WHAT IS REQUIRED =>
Copy exactly, beginning with the line holding "Viewport: 815px width, 589px height." and ending with the final line of the data beneath this task; copy nothing else, and leave out every picture.

(Source records)
..............................

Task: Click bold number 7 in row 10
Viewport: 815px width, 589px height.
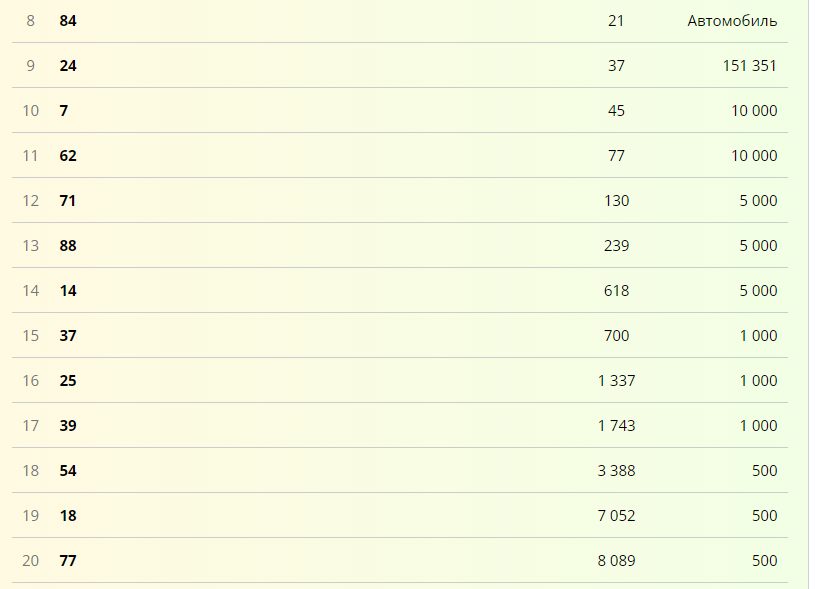Action: tap(64, 111)
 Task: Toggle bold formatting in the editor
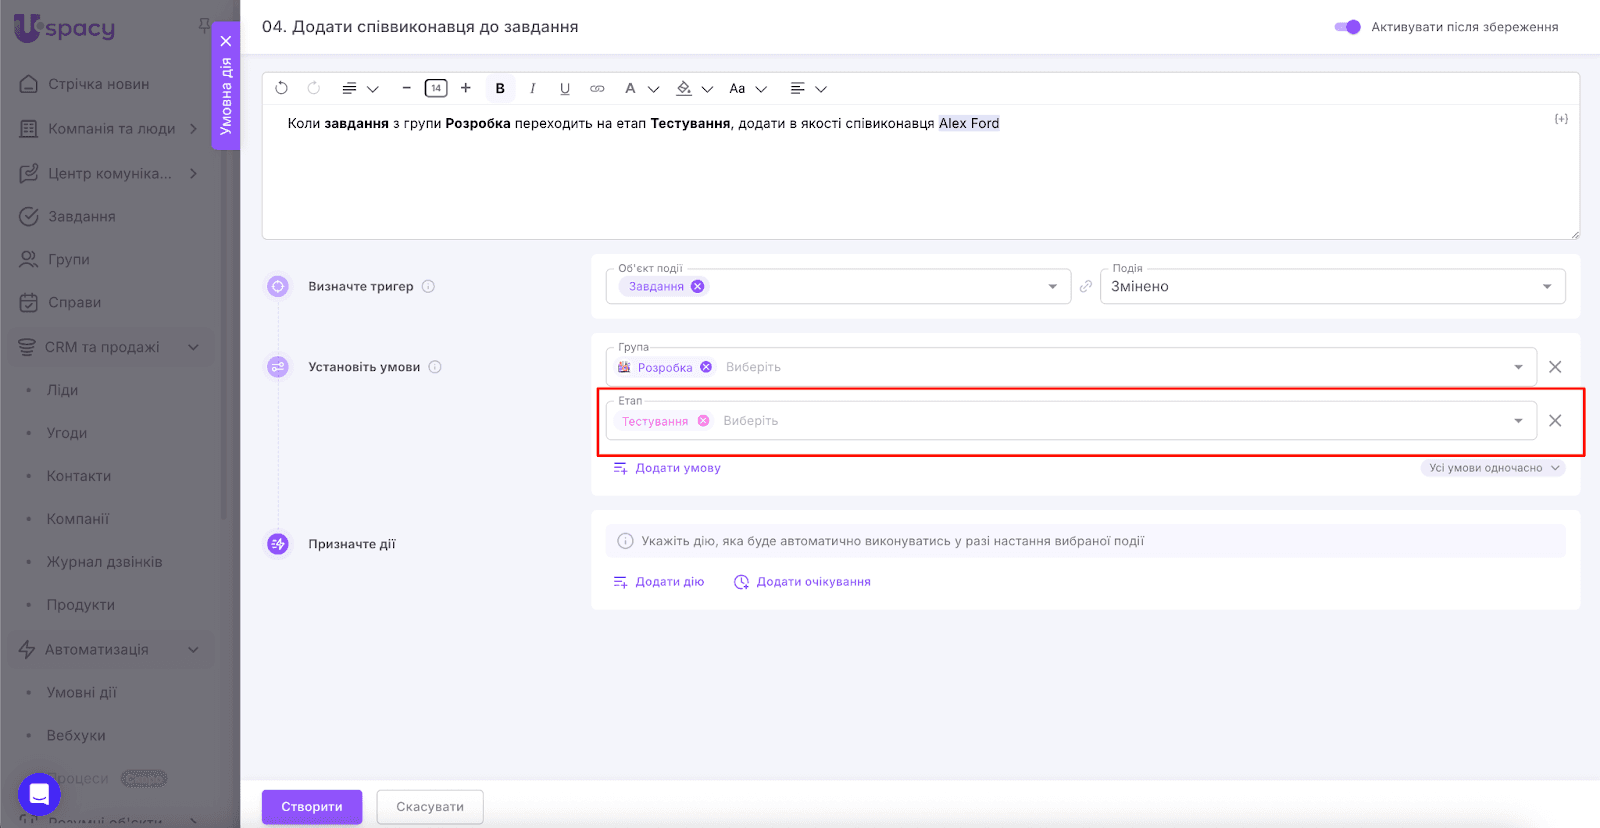(x=500, y=88)
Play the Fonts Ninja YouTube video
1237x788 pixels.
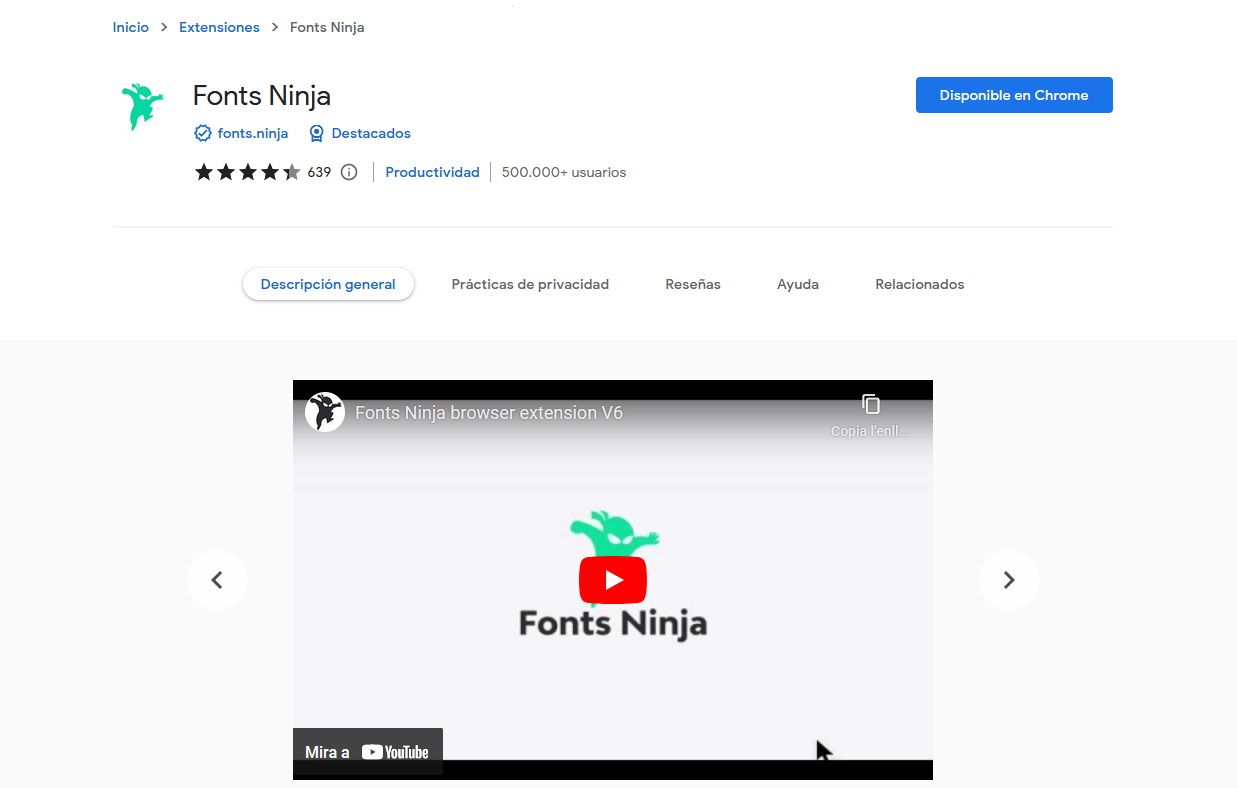pyautogui.click(x=612, y=580)
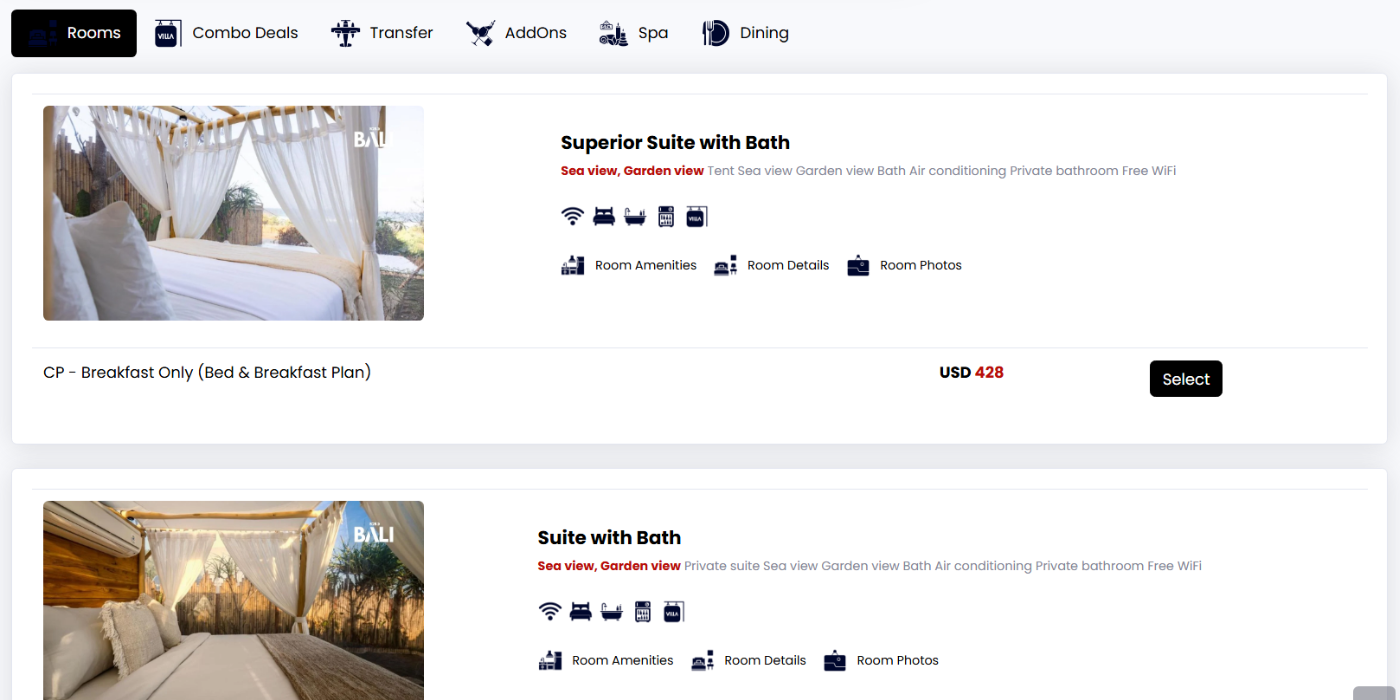Image resolution: width=1400 pixels, height=700 pixels.
Task: Open Room Details for Suite with Bath
Action: pyautogui.click(x=748, y=660)
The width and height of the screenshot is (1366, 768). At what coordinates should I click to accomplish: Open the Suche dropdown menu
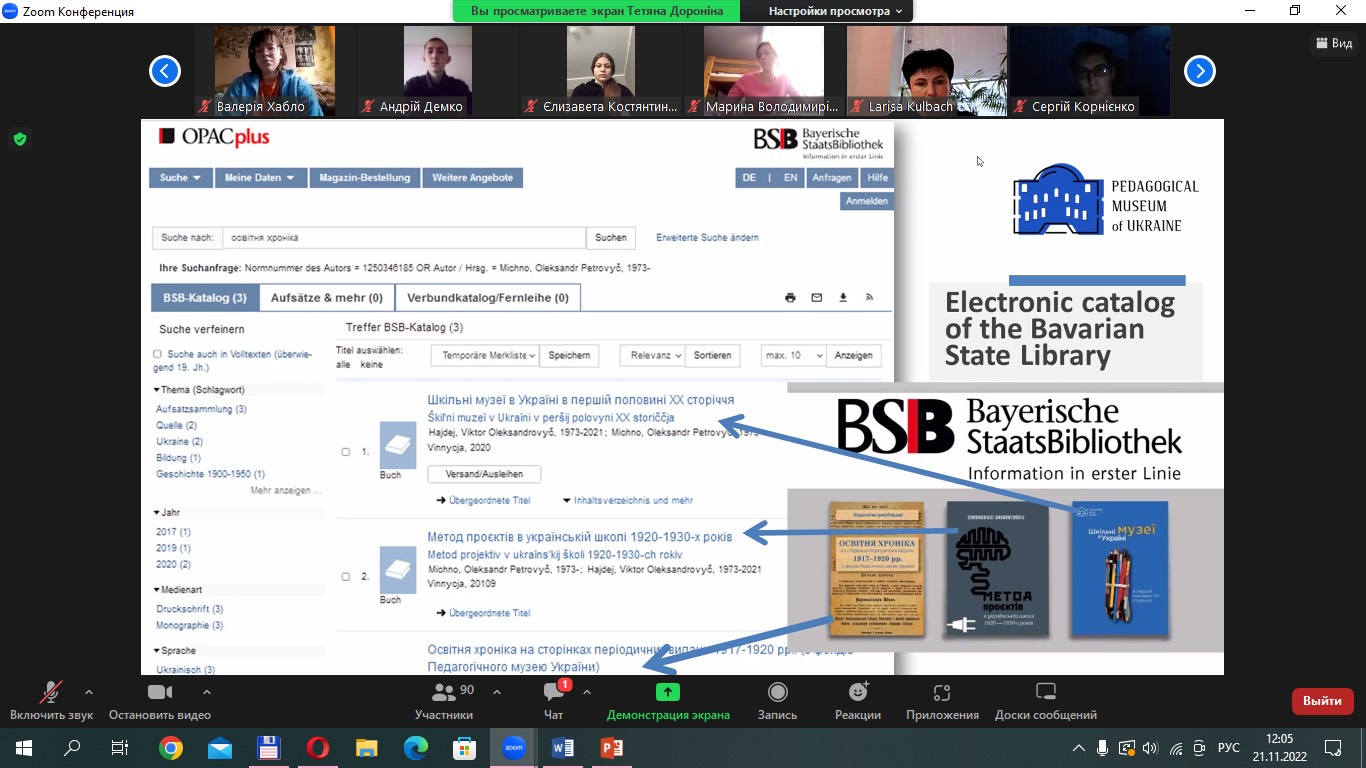181,178
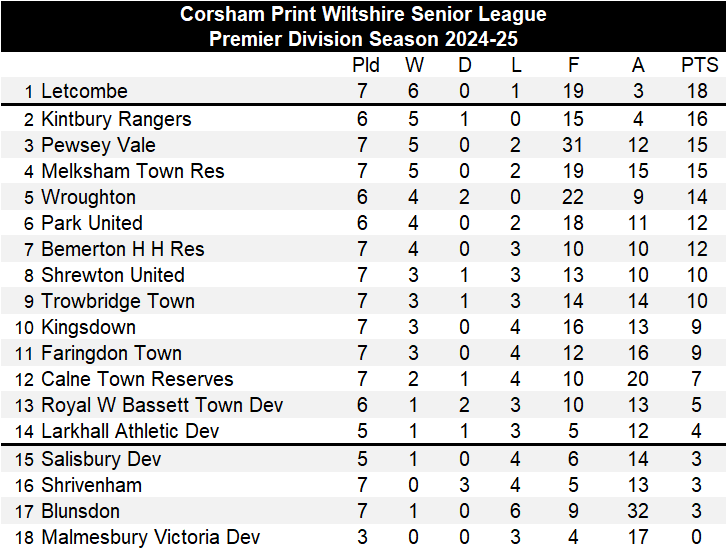Click the Melksham Town Res entry
This screenshot has height=550, width=726.
[132, 171]
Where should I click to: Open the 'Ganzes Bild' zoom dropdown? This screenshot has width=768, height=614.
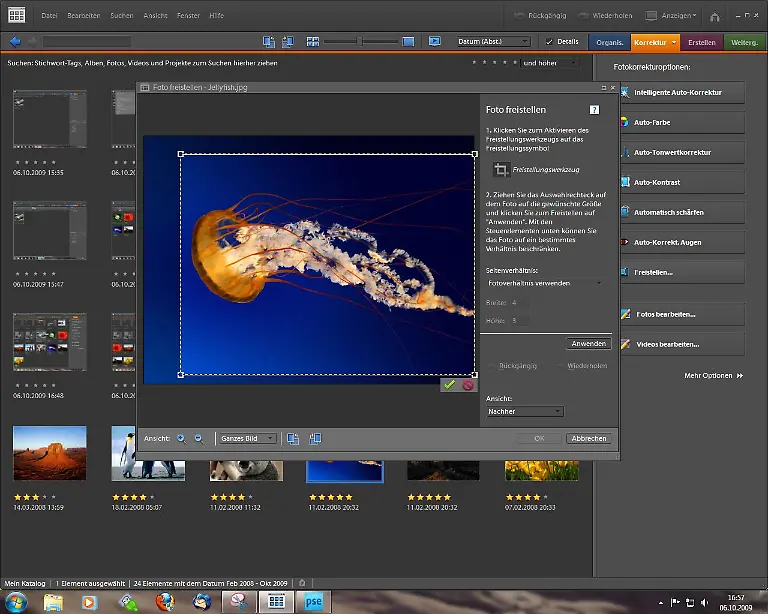[x=247, y=438]
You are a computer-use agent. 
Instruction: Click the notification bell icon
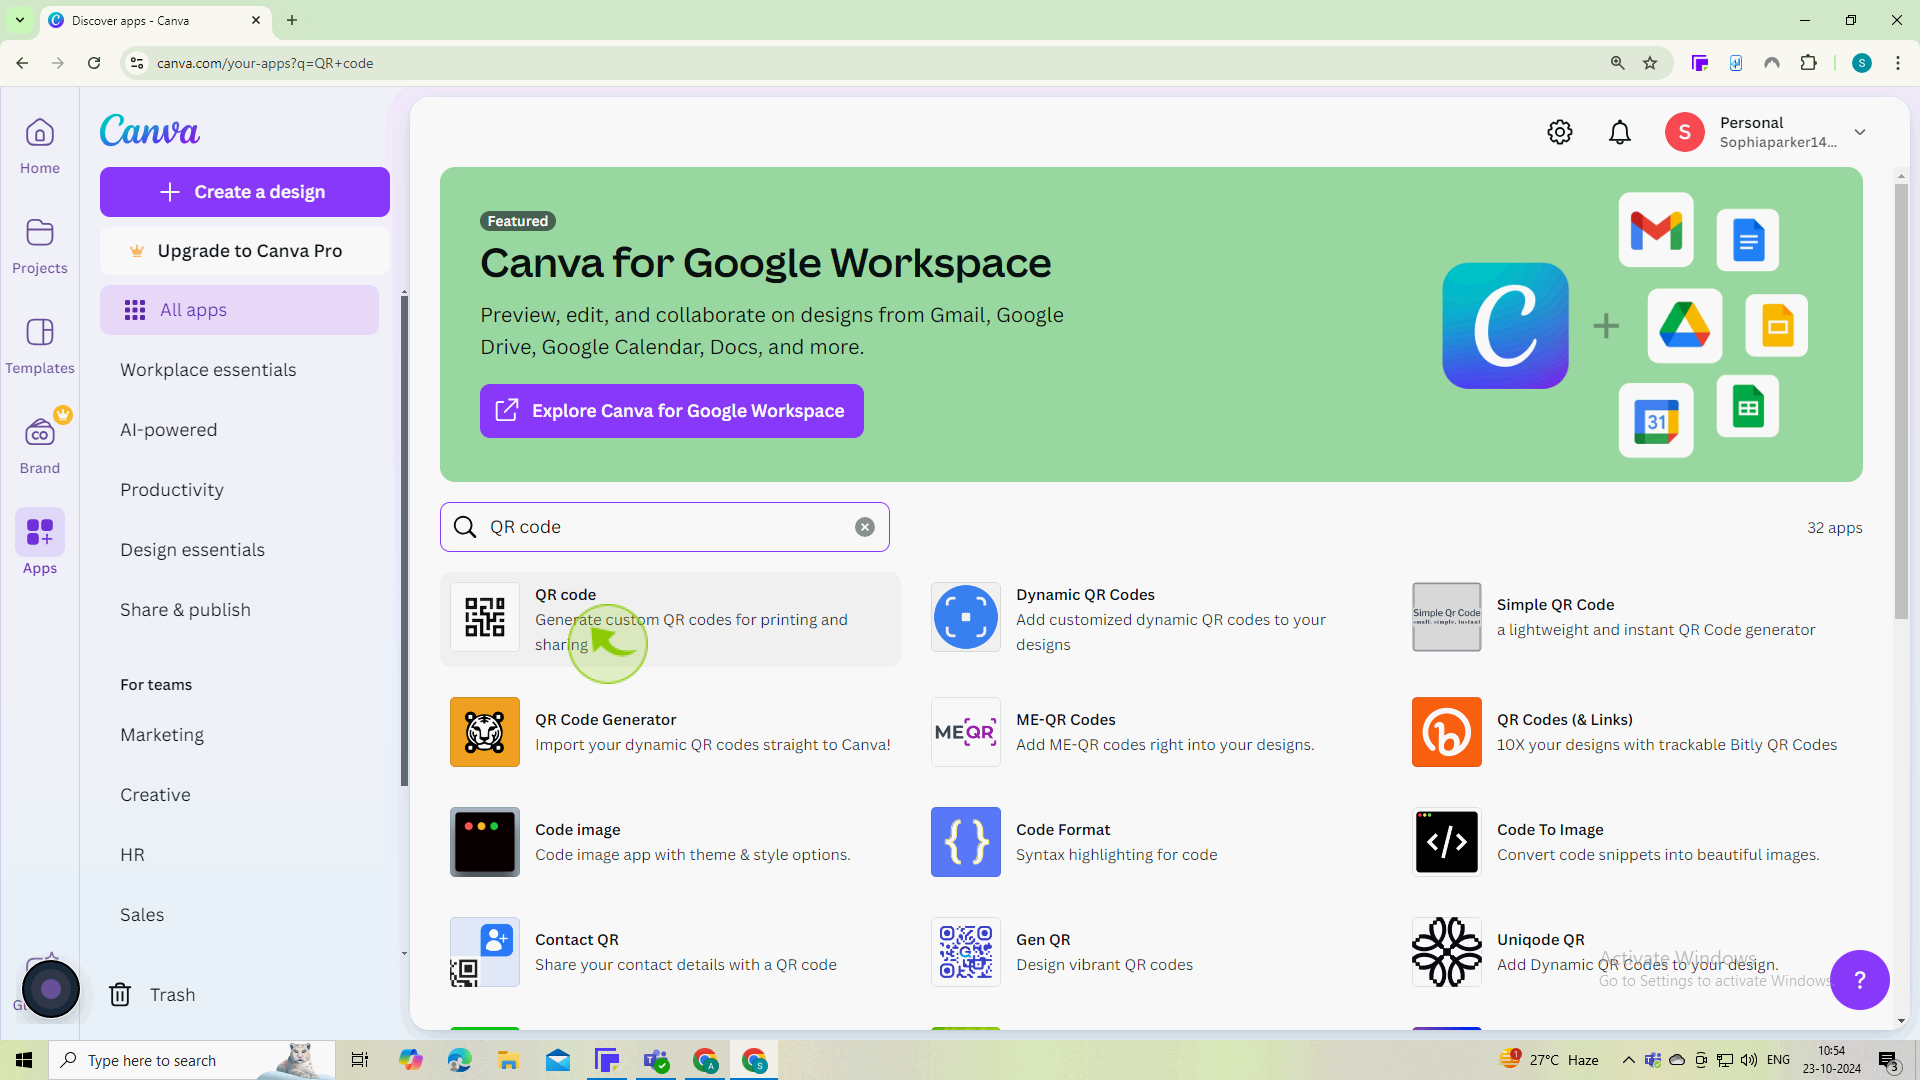pyautogui.click(x=1621, y=132)
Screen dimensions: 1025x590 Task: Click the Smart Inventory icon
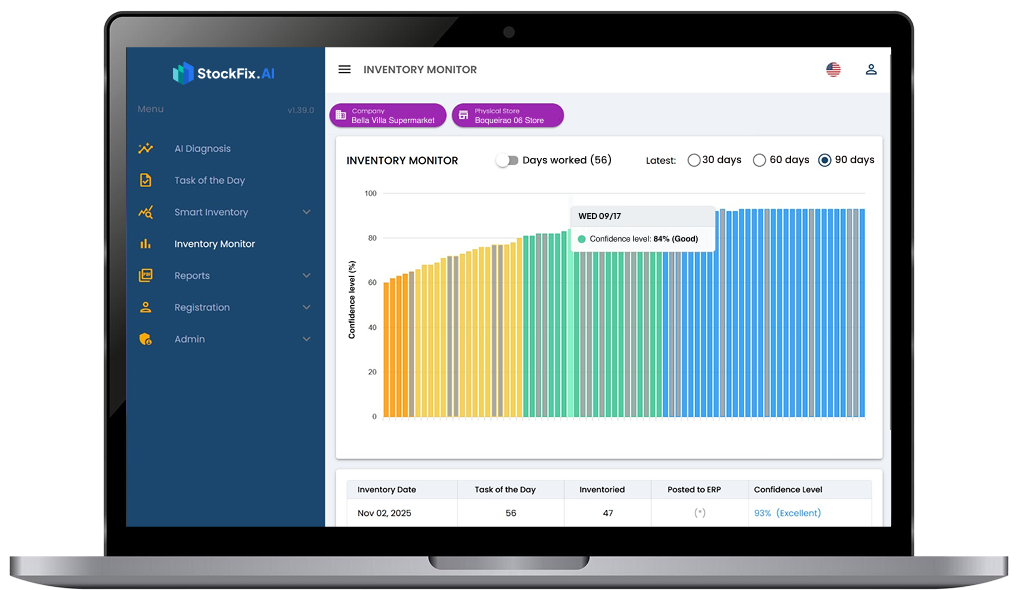tap(146, 212)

..............................

EXERCISE OUTPUT =>
Viewport: 815px width, 589px height.
Action: tap(64, 111)
 Task: Toggle bold formatting in the editor
(x=500, y=88)
Play the Fonts Ninja YouTube video
1237x788 pixels.
pyautogui.click(x=612, y=580)
Image resolution: width=1400 pixels, height=700 pixels.
Task: Open Room Details for Suite with Bath
Action: pyautogui.click(x=748, y=660)
The width and height of the screenshot is (1366, 768). At what coordinates should I click to accomplish: Open the Suche dropdown menu
181,178
Click the Melksham Town Res entry
This screenshot has height=550, width=726.
[132, 171]
Where should I click to: Open the 'Ganzes Bild' zoom dropdown? This screenshot has width=768, height=614.
[x=247, y=438]
You are a computer-use agent. 
Instruction: Click the notification bell icon
pyautogui.click(x=1621, y=132)
Screen dimensions: 1025x590 Task: Click the Smart Inventory icon
tap(146, 212)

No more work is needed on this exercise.